- Directed by: Kishore Kumar
- Written by: Kishore Kumar
- Starring: Tanuja; Kishore Kumar; Ashok Kumar;
- Edited by: R M Tipnis
- Music by: Kishore Kumar
- Release date: 1971;
- Running time: 138 minutes
- Country: India
- Language: Hindi

= Door Ka Raahi =

1971 Indian Bollywood drama film

Door Ka Raahi is a 1971 Indian Hindi-language drama film directed by Kishore Kumar. The film stars Tanuja, Kishore Kumar and Ashok Kumar. The film is a great depiction of the directorial abilities of Kishore Kumar and his vision of the eternal world. The film strives to deliver a very strong message to humanity using the simplest possible language. This film was adapted from an American movie called Shane 1953 directed and produced by George Stevens and starring Alan Ladd, Jean Arthur, Van Heflin, Brandon deWilde, and Jack Palance. Kishore Kumar was heavily influenced from the film Shane, and made this film based on it.

== Plot ==
Door Ka Raahi is the story of a person named "Prashant" who is on an unending journey for the wellness of society. Door Ka Raahi is also all about Kishore Kumar's philosophy of life. It depicts with brilliance Kishore Kumar's inner self and the way he construed life in all its ups and downs. The movie is a metaphor that depicts the endless eternal journey of the human soul that is unaware of its destiny and has to continue with its journey in the quest of the eternal unknown. Kishore-da's all-time favourite "Panthi hoon main us path ka aanth nahi jiska" and "Chalti chali jaaye zindagi" are the manifestation of his eternal quest. His exuberance and flamboyance were the veil for this inwardly lonely person.
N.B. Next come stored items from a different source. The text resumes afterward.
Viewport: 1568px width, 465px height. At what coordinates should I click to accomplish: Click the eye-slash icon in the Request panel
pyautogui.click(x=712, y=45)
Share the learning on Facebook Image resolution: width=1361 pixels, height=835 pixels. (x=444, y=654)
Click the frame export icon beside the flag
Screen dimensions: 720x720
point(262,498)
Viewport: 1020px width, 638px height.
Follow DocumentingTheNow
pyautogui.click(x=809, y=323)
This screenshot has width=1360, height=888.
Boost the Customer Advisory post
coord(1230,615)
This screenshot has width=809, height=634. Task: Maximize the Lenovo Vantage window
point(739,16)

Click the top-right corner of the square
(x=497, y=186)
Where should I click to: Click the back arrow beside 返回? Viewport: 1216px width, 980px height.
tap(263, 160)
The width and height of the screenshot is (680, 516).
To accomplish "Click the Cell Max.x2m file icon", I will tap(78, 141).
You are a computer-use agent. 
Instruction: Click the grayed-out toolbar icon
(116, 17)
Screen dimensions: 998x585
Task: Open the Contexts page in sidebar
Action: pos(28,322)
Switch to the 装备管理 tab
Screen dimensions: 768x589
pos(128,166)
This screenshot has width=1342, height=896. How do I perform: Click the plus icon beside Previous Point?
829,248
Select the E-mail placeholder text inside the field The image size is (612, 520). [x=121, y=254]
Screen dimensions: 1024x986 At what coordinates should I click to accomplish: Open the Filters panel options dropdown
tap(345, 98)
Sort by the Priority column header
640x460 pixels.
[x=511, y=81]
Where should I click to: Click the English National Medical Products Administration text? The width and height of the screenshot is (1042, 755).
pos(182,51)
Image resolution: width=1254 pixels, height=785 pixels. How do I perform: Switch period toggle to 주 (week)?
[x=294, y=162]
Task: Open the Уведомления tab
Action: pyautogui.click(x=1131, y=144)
His loneliness and brilliance found expression in Door Ka Raahi and Door Vadiyon Mein Kahin.

==Cast==
- Kishore Kumar
- Tanuja
- Ashok Kumar
- Padma Khanna
- Amit Kumar
- Abhi Bhattacharya
- Asit Sen
- Hiralal
- Ganga

==Songs==

| Track # | Song | Singer(s) | Raga |
|---|---|---|---|
| 1 | "Beqarar Dil Tu Gaaye Jaa (Duet)" | Kishore Kumar, Sulakshana Pandit | Kirwani |
| 2 | "Khushi Do Ghadi Ki" | Kishore Kumar |  |
| 3 | "Jeevan Se Na Haar" | Kishore Kumar |  |
| 4 | "Chalti Chale Jaaye Zindagi" | Hemant Kumar |  |
| 5 | "Panthi Hoon Main Us Path Ka" | Kishore Kumar | Bhimpalasi |
| 6 | "Main Ek Panchhi Matwala Re" | Amit Ganguly |  |
| 7 | "Mujhe Kho Jane Do" | Kishore Kumar |  |
| 8 | "Ek Din Aur Aa Gaya" | Manna Dey |  |
| 9 | "Beqarar Dil Gaaye Jaa (Male)" | Kishore Kumar |  |

All the songs were composed by Kishore Kumar. The lyrics were written by Irshad and Kishore Kumar, except for the songs "Ek Din Aur Aa Gaya," & "Chalti chale jaaye zindagi" which were written by Shailendra.

Sulakshana's first assignment as a playback singer for a well-known heroine (Tanuja) came courtesy Kishore Kumar in the movie Door Ka Raahi.